***** GIVEN ENTRIES

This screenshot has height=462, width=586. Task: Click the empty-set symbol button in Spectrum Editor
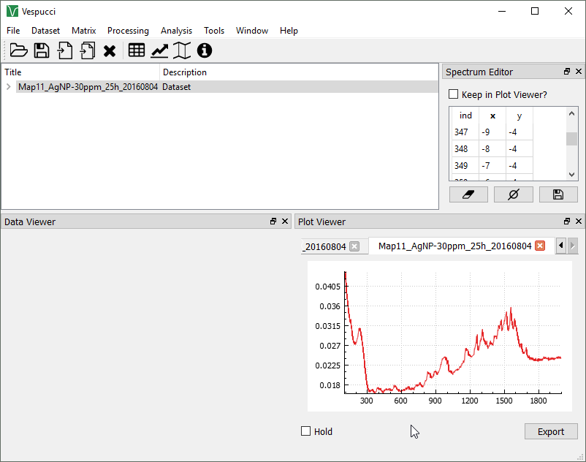(513, 194)
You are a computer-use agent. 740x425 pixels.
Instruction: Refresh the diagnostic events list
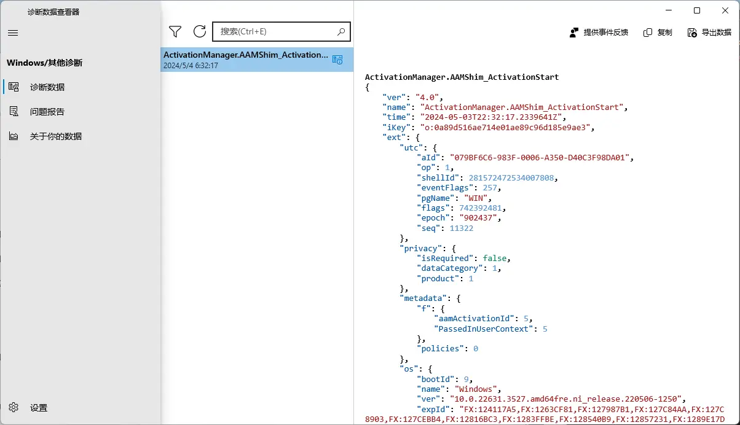pos(199,32)
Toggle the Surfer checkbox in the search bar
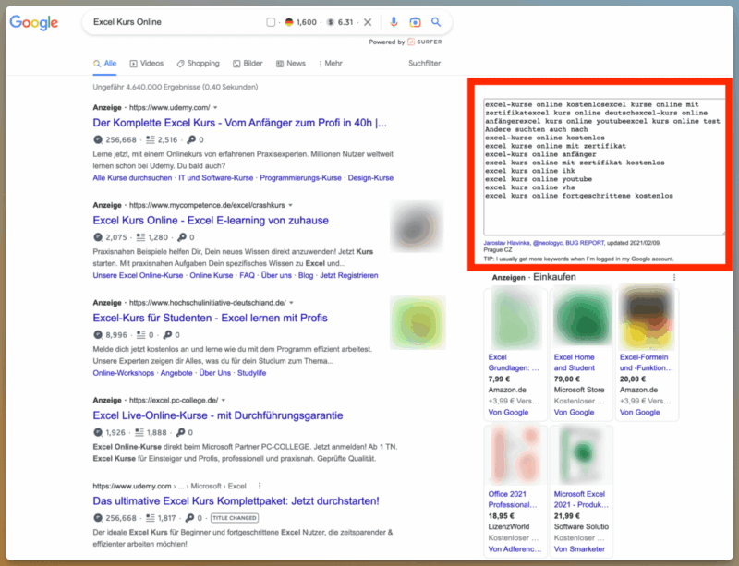Viewport: 739px width, 566px height. point(272,20)
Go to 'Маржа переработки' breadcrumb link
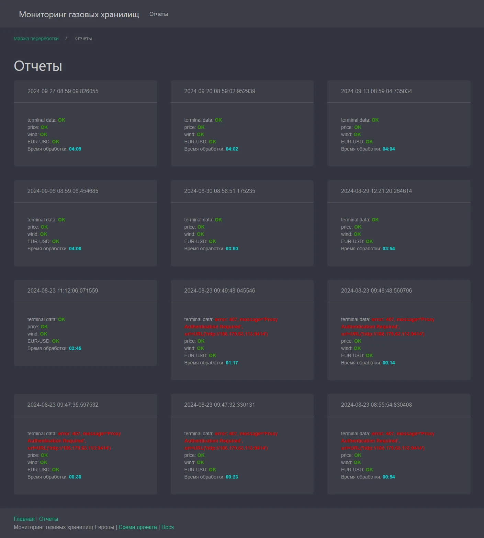Viewport: 484px width, 538px height. pos(36,39)
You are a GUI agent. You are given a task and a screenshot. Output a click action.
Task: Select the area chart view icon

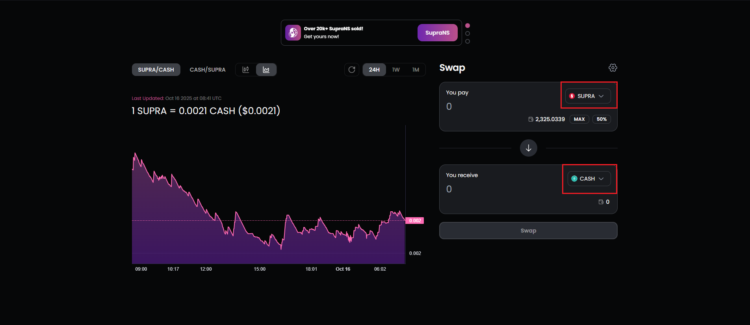tap(266, 70)
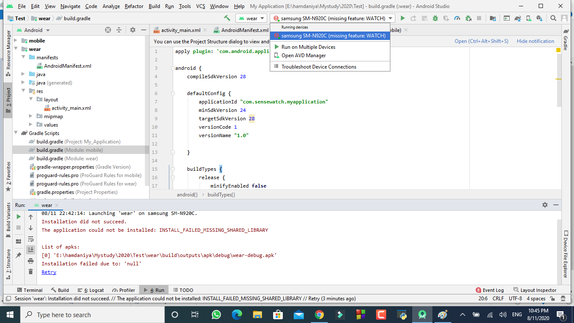Toggle soft-wrap in the Run console
Screen dimensions: 574x323
click(x=31, y=239)
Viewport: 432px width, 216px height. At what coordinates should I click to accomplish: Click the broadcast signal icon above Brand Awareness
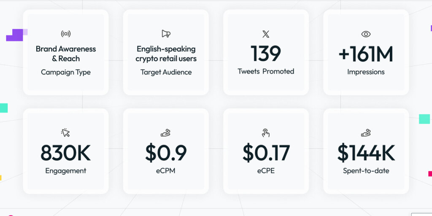pyautogui.click(x=65, y=34)
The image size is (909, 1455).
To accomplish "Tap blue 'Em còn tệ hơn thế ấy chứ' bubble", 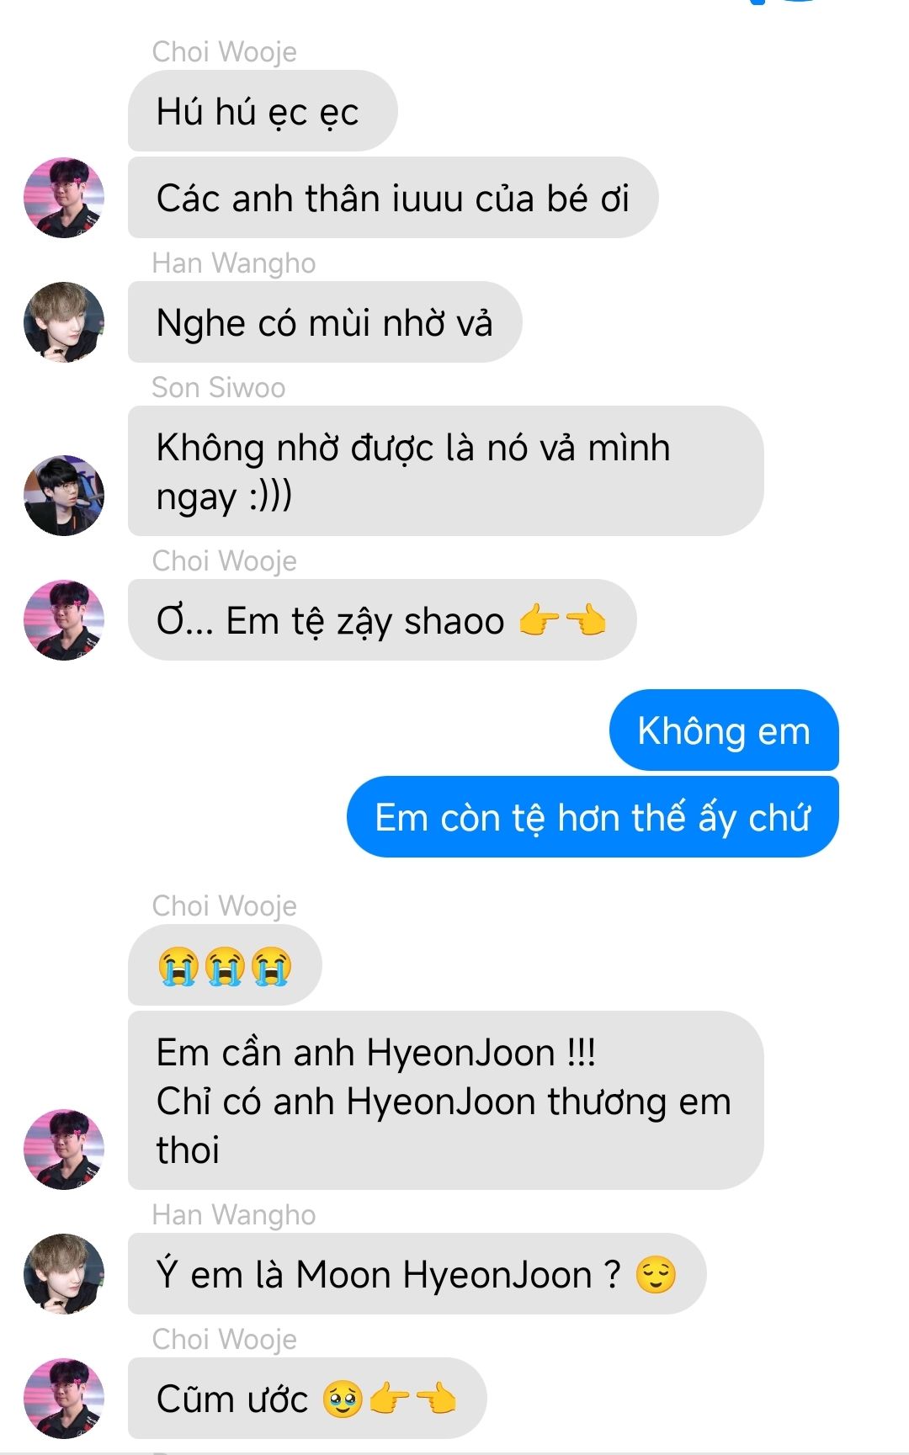I will (x=593, y=817).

**********

EXERCISE BRIEF: Look through the entries above and list every line containing "agent".

EXERCISE RESPONSE:
You are a computer-use agent. 740x425 pixels.
You are a GUI agent. You are given a task and a screenshot. Output a click action.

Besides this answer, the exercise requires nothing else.